Since November 2019, Coronavirus has affected virtually every area of society and appears to be only worsening. It has been almost impossible to avoid work being made during these, somewhat challenging, times being influenced in some way by Covid-19. This summer’s lockdown restrictions have taught me a number of things, one of which has been to appreciate what’s on my doorstep and to explore my immediate surroundings more. I’ve had the privilege of living along the Avon River for the past ten years and although I have explored the area a lot I have never before taken the time to understand, observe and immerse myself within the landscape. The frustrations of being unable to work and travel this summer provided me with the opportunity fully to appreciate the Avon and the abundant life that it supports.

 

Over the past weeks and months, in all weathers and different times of the day I have found myself walking a stretch of the Avon, between the Craig and Shooglie Bridges, sometimes filling half a roll of film and other days not taking a camera at all. Sticking to the relatively un-walked south banks I have become immersed within the landscape, growing fascinated by my presence within a mostly undisturbed abundance of natural cycles. This stretch of the river has become a refreshing constant, seemingly untouched in a world absorbed by the changing effects of Covid-19. The landscape, or more my studying of it, is showing me that nature continues and flourishes, almost unaware and unheeded by the pandemic.

 

The body of work is a site-specific project, aiming to convey my response to the never-ceasing flow of a mile-long stretch of river: observations of nature as the seasons change; and my own presence within the landscape. The images, taken on 35mm film, are developed on the riverbank itself and unfiltered water straight from the river forms a major part in all stages of the development process.
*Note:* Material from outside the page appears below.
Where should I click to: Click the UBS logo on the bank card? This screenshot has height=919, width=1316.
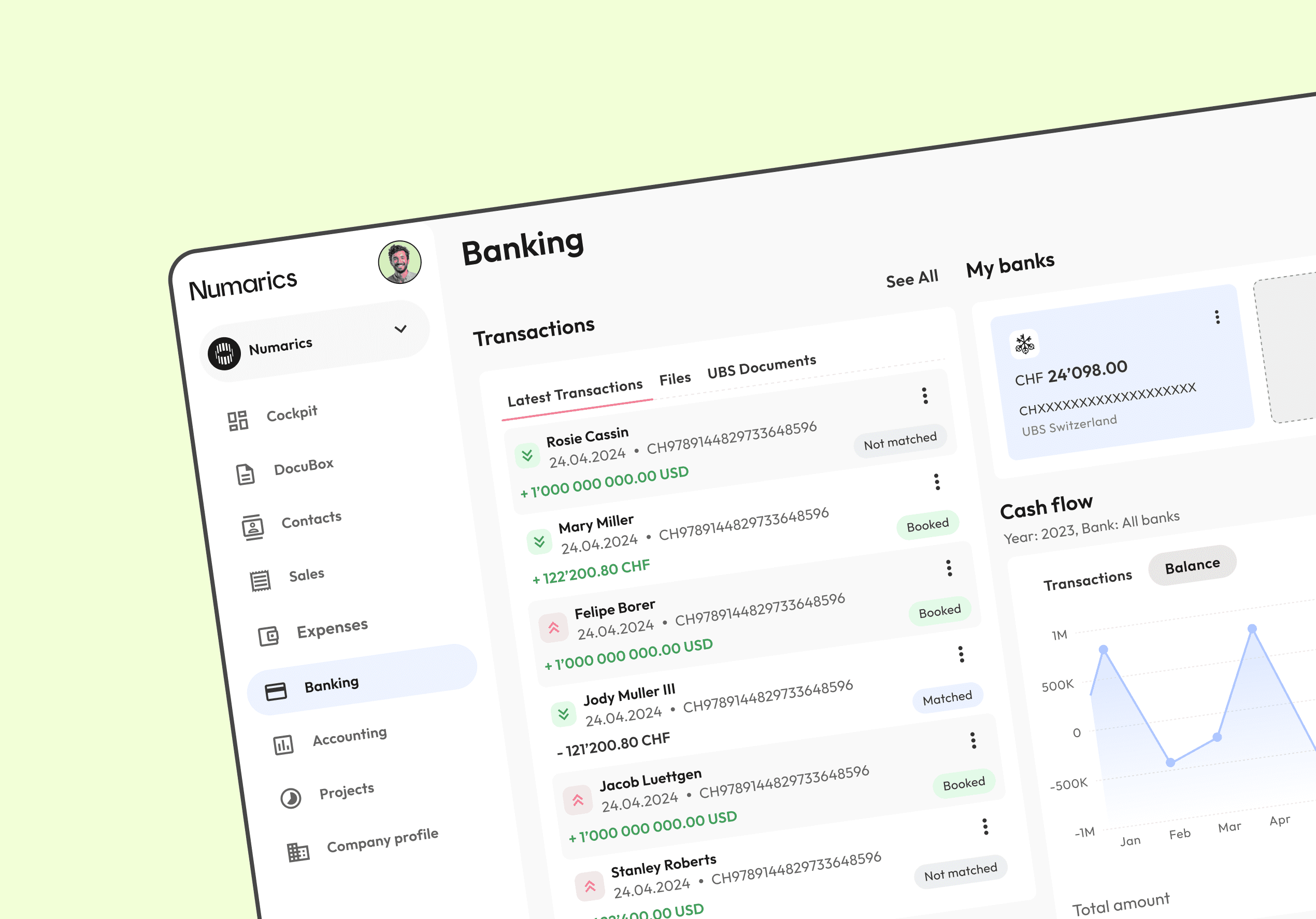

I am drawn to this idea that the location and environment play a vital role in the work and this is enhanced by the fact that the first time the images are seen is knee-deep in the central link for the project, the River Avon itself.

 

The exhibition is in two parts, the first of these is situated in the Alison Green in the town centre of Strathaven and the extended body of work is displayed within a more natural setting and the site where it was created, along the River Avon via the Shooglie Bridge.